— What is asked —
Please reproduce the listing below from the line containing "You are a GUI" down to the line containing "click(x=405, y=616)", both included. Leave the pictures out of your copy.

— Provided information —

--------------------------------------------------

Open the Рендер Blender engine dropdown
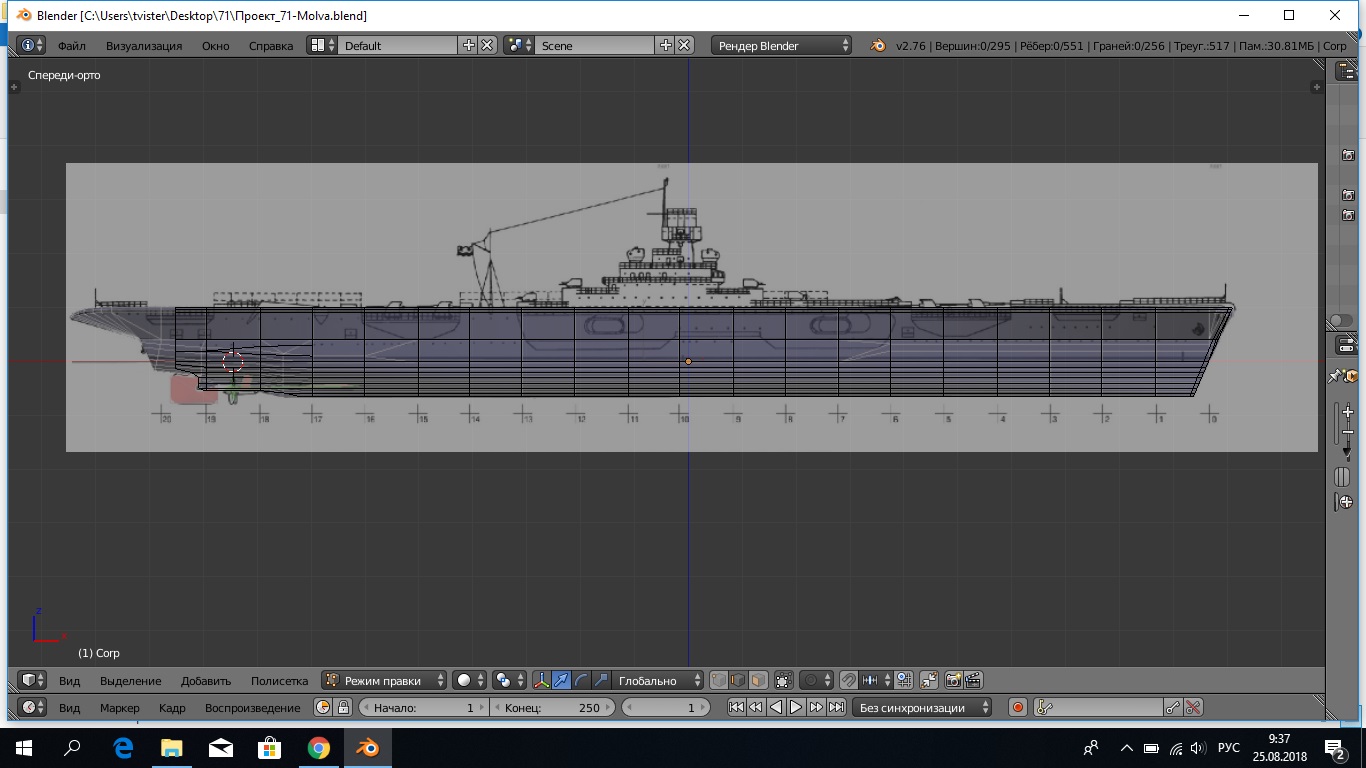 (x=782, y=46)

--------------------------------------------------

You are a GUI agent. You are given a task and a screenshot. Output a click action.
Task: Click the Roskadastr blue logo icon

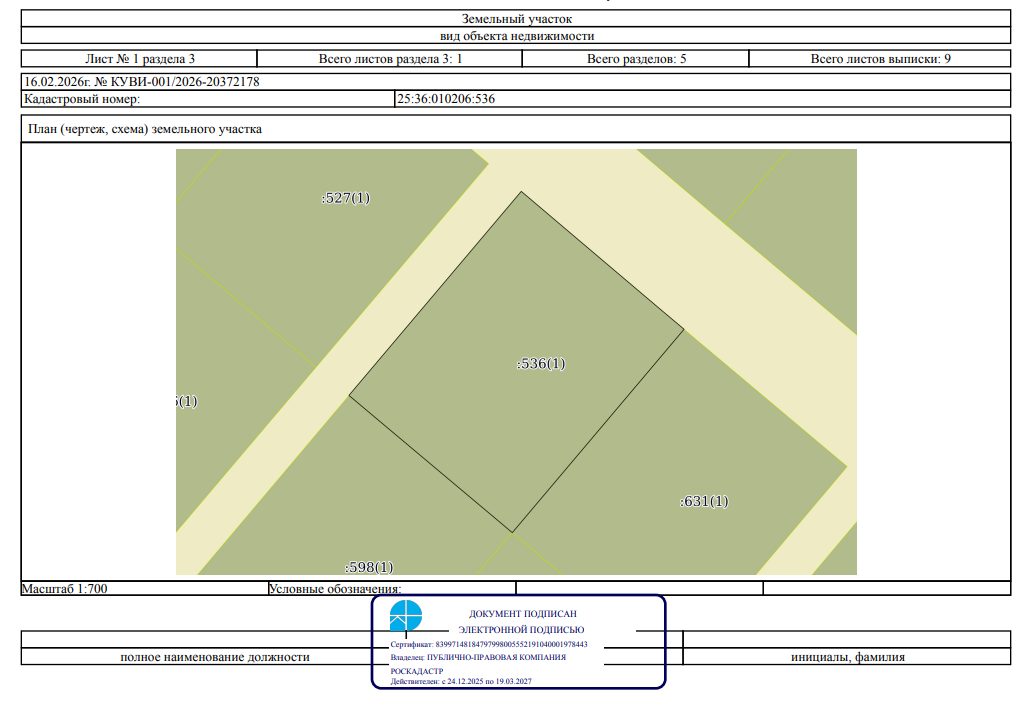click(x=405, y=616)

--------------------------------------------------

— Right answer —
You are a GUI agent. You are given a task and a screenshot. Output a click action.
Task: Click the Roskadastr blue logo icon

click(x=405, y=616)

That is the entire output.